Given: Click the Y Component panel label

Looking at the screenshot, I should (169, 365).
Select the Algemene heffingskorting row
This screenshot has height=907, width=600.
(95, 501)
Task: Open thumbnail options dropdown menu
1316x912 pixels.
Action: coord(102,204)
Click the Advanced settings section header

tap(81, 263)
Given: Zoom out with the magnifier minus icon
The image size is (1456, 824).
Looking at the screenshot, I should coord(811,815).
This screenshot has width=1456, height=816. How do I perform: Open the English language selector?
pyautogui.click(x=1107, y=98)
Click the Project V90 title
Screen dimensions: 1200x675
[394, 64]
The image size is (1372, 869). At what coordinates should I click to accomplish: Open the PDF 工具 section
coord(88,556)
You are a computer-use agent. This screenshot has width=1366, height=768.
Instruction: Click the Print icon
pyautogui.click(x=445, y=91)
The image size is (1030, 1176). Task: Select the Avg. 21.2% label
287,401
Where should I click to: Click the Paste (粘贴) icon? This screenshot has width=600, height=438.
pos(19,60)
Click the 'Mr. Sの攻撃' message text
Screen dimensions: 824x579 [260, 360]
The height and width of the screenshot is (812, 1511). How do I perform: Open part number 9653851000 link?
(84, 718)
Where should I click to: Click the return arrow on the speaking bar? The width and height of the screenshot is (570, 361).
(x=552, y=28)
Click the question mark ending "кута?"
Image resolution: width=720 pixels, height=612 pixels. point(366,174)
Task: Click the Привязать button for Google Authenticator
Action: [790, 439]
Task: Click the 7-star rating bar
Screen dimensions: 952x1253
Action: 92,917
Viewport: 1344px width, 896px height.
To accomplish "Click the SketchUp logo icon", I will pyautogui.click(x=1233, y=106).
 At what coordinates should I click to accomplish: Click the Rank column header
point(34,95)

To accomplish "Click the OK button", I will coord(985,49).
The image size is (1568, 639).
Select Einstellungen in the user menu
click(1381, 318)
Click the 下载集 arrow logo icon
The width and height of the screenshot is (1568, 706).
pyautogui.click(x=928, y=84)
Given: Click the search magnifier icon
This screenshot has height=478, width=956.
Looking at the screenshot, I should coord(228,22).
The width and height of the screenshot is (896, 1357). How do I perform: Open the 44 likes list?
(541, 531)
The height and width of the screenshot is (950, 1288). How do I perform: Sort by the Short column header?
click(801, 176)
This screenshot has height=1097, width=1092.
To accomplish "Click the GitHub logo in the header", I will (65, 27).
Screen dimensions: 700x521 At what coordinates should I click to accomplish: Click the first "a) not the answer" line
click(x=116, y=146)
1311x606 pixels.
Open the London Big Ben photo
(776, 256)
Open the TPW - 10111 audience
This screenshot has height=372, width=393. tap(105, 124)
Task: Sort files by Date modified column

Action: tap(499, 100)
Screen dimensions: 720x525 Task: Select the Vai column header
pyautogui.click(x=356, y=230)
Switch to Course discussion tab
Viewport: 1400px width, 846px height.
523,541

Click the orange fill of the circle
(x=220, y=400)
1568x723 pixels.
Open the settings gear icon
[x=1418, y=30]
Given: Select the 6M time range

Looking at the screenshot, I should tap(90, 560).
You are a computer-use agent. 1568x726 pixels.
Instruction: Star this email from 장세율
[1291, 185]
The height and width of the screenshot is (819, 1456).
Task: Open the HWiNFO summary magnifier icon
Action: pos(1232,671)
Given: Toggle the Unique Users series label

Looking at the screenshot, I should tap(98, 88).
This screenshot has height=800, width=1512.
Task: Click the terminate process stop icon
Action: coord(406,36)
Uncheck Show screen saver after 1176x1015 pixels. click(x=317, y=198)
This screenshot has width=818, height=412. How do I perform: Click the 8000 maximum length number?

### Exercise task
Extract every line of the material above that contains the string "what", and copy each one in full.

### Task result
The image size is (1372, 869). At what coordinates should I click to accomplish: Open the PDF 工具 section
 At what coordinates should I click to accomplish: Click the Rank column header
Screen dimensions: 700x521 At what coordinates should I click to accomplish: Click the first "a) not the answer" line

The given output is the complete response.